Add it all up and from this desk it appears the Liberals won’t be able to form a majority government, though the odds favour them retaining the plurality of seats.
But Conservative supporters are more committed to their party than Liberal supporters. If turnout is low – which seems likely, given the lack of voter enthusiasm – and the Conservatives mobilize their vote, the Liberals could be in for a nasty shock.
Whoever comes in first in the seat count, Mr. Trudeau is likely to carry on as prime minister, since NDP Leader Jagmeet Singh has made it clear that he would never prop up the Conservatives. To become prime minister, Mr. Scheer must win a majority government, which currently is not in the cards.
(While Elizabeth May’s Green Party rivals the NDP in popularity, the party’s support is spread like a thin coat of paint across the country, making it unlikely the Greens will pick up enough seats to play kingmaker.)
Many Canadians like minority Liberal governments, because they lead to increased investment in social programs. That was the case with Pierre Trudeau after the 1972 election, and it could be the case with Justin Trudeau after the 2019 election. Mr. Singh could extract a swifter and more comprehensive pharmacare program from the Liberals as a condition for his support.

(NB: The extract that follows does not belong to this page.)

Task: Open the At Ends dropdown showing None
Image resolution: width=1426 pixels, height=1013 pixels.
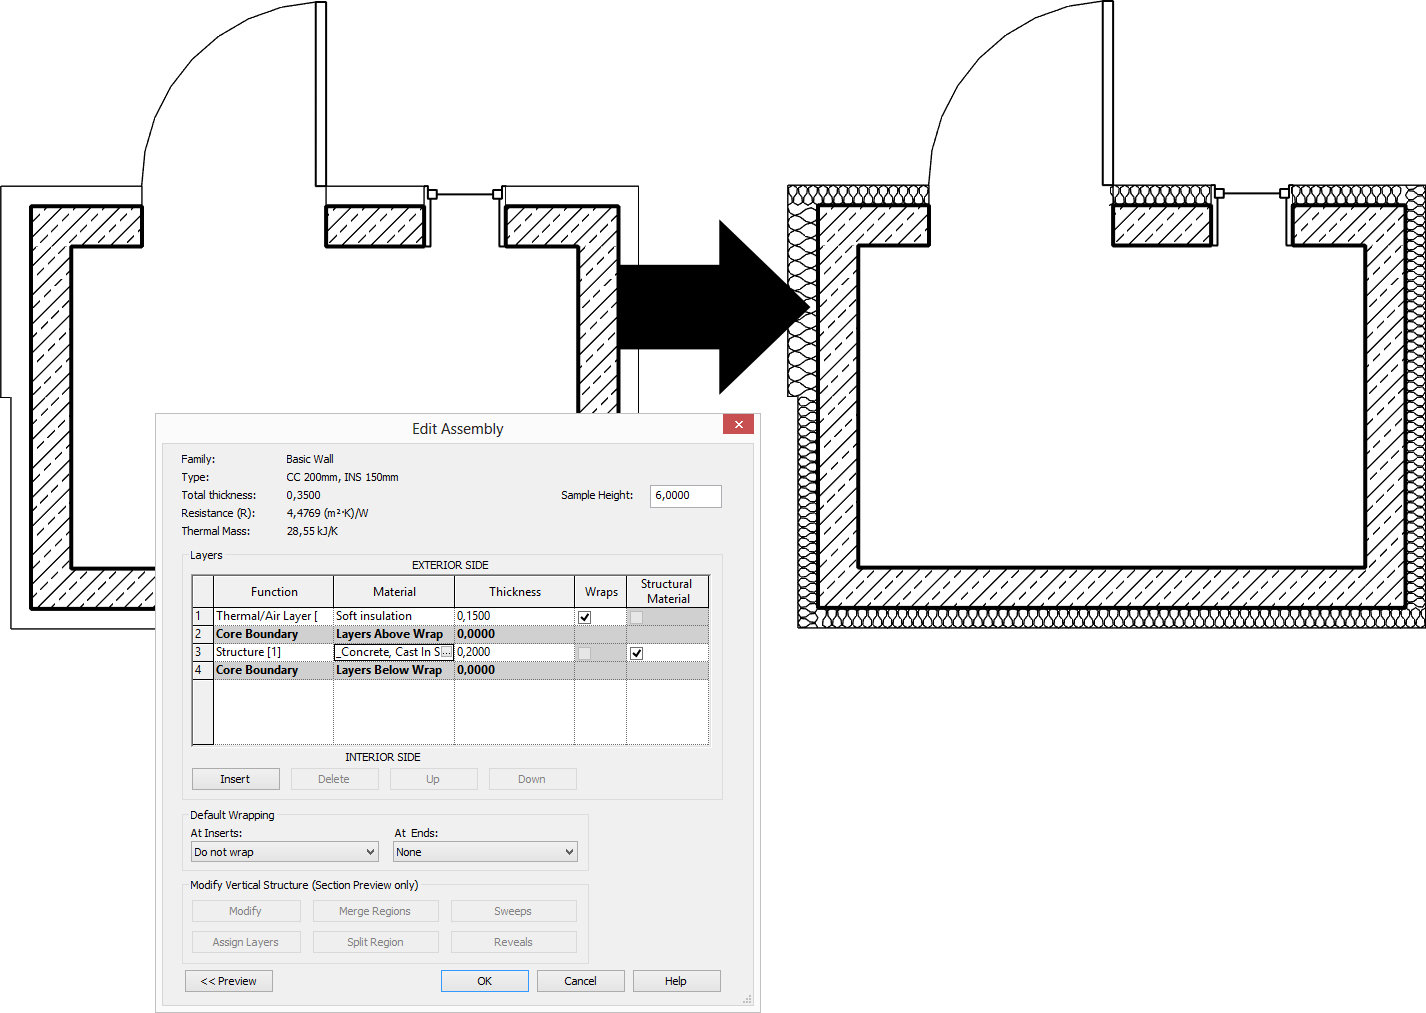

But the country would be divided. The Conservatives might win the popular vote, and possibly even the seat count, while being unable to form a government. Westerners will be deeply angry that voters in Greater Toronto and Montreal once again went Liberal, ignoring the West. And if the Liberals agree to abandon the Trans Mountain pipeline in exchange for NDP support, the fracture in national unity could be critical.
The new government will face a world in turmoil. America is tearing itself apart over Donald Trump, with impeachment proceedings now under way. If he’s cornered, and if Congress refuses to ratify the renegotiated North American free trade agreement, the President could move to withdraw the United States from the deal entirely, creating an economic crisis.
Even without such a crisis, the Sino-American trade war could take the global economy into recession, while the Brexit schmozzle undermines the European Union.
Canada will need a strong federal government to navigate such perilous waters. Instead, Parliament could reflect the growing tensions and polarization within Canada itself. And there may be nothing we can do to prevent it.